Pictures of color

Color photographs and color TV images are made by mixing just three colors of light. This works pretty well most of the time, since that is all our eyes can actually see. However, it means that the light coming from a photograph of a light bulb has a different spectrum from the light bulb itself. So you will have to go outside and actually look at the street lights -- a photograph of them won't do! When you looked at colored panels on the computer screen using the spectroscope, you may have noticed that the spectrum of "yellow" was actually the spectrum of "green" plus the spectrum of "red". Real yellow street lights are much more interesting.

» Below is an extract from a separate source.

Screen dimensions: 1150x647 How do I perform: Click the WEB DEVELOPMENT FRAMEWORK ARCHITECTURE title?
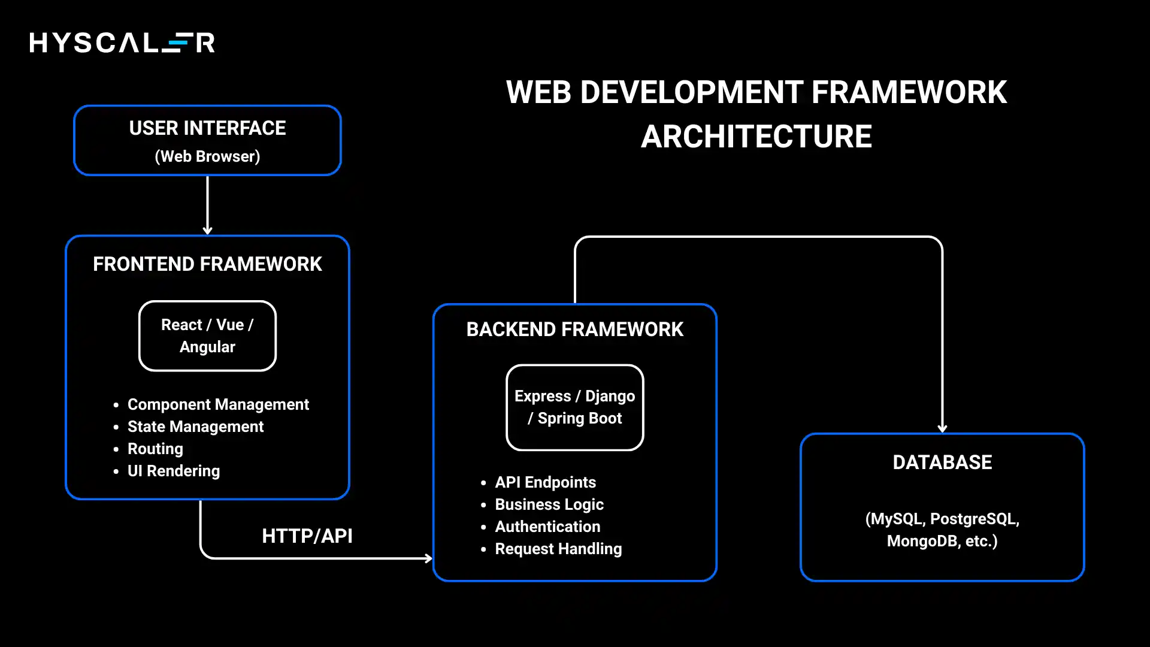point(756,114)
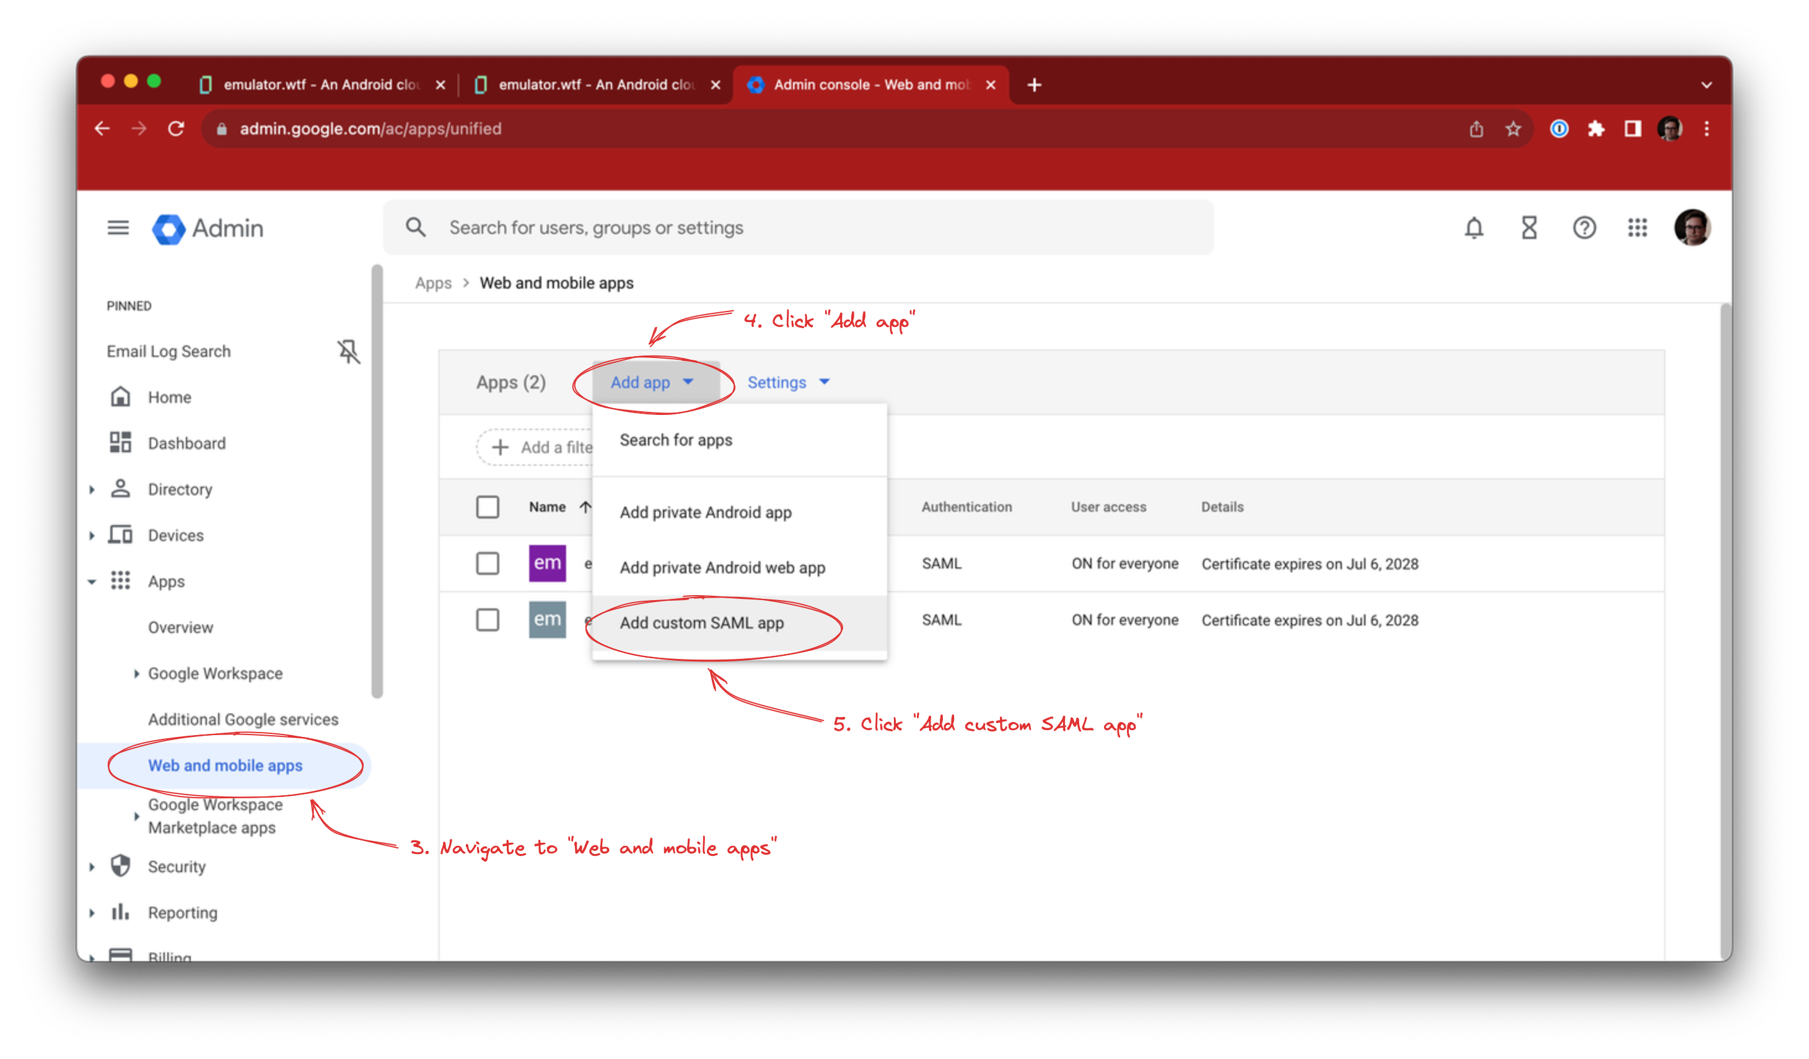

The process of recording the "color" of the something is not quite faithful, because the camera and the TV screen will have slightly different interpretations of "red", "green", and "blue". You can see this in the photographs of spectra that we saw on an earlier page: they resemble, but are not identical to, what our eye sees when looking through a diffraction grating at a real light bulb. Compare how our picture of the spectra of a clear incandescent light bulb resembles the true spectra you see when looking through a grating at that type of bulb.  You will likely notice that the real thing shows much more yellow than we could capture in our computer photo.   Similarly, the photograph through a diffraction grating of a light bulb (shown below) is rather too obviously a superposition of red, green, and blue images. There's no substitute for the real thing!